A subida das taxas de juro não se limitou à maturidade a 10 anos: a taxa a cinco anos atingiu um máximo histórico de 2,26%, a taxa a dois anos chegou a um pico de 31 anos, nos 1,795%, a obrigação a 20 anos tocou os 3,885% — um nível não visto desde 1996 —, e a de 30 anos aproximou-se de um fecho recorde de 4,18%. Uma subida deste tipo tem implicações práticas directas: o Governo japonês tinha calculado o orçamento do ano fiscal de 2026 assumindo uma taxa de juro de longo prazo de 3%, pelo que uma subida sustentada acima desse valor implica um agravamento imediato do custo do serviço da dívida pública japonesa.

A pressão sobre o Banco do Japão para subir juros também não vem apenas de dentro do país: à margem da reunião de ministros das Finanças do G20, em Asheville, na Carolina do Norte, o secretário do Tesouro dos Estados Unidos, Scott Bessent, terá pressionado directamente a primeira-ministra Takaichi e o governador do Banco do Japão, Kazuo Ueda, para acelerarem o ritmo de subida das taxas de juro. Depois de subir a sua taxa directora de 0,5% para 0,75% em Dezembro passado, e para 1% em Junho, o Banco do Japão reúne-se a 17 e 18 de Setembro, com os mercados a atribuírem entre 80% e 90% de probabilidade a uma nova subida, para 1,25% — o que representaria um aumento de 0,75 pontos percentuais na taxa directora japonesa em apenas nove meses.

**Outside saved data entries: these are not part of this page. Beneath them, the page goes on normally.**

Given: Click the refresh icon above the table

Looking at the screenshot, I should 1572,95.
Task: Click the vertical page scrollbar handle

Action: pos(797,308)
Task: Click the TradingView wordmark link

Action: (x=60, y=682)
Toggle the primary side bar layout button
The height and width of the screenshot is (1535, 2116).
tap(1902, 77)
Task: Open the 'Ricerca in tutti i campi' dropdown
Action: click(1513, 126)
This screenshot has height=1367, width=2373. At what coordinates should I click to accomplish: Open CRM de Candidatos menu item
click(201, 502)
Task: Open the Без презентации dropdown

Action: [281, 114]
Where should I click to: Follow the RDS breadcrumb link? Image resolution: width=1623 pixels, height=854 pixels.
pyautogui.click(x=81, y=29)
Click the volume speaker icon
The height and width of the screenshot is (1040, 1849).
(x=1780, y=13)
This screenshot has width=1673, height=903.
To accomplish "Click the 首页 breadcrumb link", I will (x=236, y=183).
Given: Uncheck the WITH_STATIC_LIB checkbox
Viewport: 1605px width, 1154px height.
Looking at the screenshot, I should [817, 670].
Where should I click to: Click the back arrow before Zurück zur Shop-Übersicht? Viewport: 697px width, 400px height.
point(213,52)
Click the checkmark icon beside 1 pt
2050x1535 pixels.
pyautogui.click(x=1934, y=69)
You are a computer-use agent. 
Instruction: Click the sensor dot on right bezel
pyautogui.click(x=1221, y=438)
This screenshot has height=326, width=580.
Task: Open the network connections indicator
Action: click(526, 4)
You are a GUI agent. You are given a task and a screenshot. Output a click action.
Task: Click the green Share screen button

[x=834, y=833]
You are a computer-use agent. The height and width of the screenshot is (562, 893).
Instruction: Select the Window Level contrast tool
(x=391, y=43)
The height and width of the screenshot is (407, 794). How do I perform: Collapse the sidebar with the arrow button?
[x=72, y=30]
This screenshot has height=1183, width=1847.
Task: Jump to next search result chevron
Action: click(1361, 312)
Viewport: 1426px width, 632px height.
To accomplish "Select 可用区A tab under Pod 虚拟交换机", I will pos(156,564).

Um mercado obrigacionista “a regressar à normalidade” — mas de forma abrupta

Para alguns analistas, esta subida das taxas de juro japonesas representa também o fim simbólico de uma era prolongada de juros artificialmente baixos, mais do que uma anomalia preocupante. A obrigação japonesa a 10 anos não tocava os 3% desde Setembro de 1996 — a última vez que esse nível foi atingido, Bill Clinton cumpria o seu primeiro mandato como Presidente dos Estados Unidos. O ritmo desta subida é, no entanto, o que mais surpreende os mercados: a taxa estava em metade deste valor há cerca de um ano, o que revela a velocidade com que a percepção dos investidores sobre o risco da dívida soberana japonesa — durante décadas considerada um dos activos mais seguros e estáveis do mundo — tem vindo a mudar.

Este movimento representa também um teste à forma como os mercados internacionais avaliam o risco de dívida pública em geral: se mesmo um mercado obrigacionista historicamente tão estável como o japonês pode registar uma subida tão acentuada e rápida das suas taxas de juro de referência, cresce a pressão sobre investidores em todo o mundo para reavaliarem os riscos associados à dívida soberana de outras grandes economias — muitas das quais enfrentam, tal como o Japão, uma combinação semelhante de inflação persistente, défices orçamentais elevados e bancos centrais sob pressão para apertar a política monetária.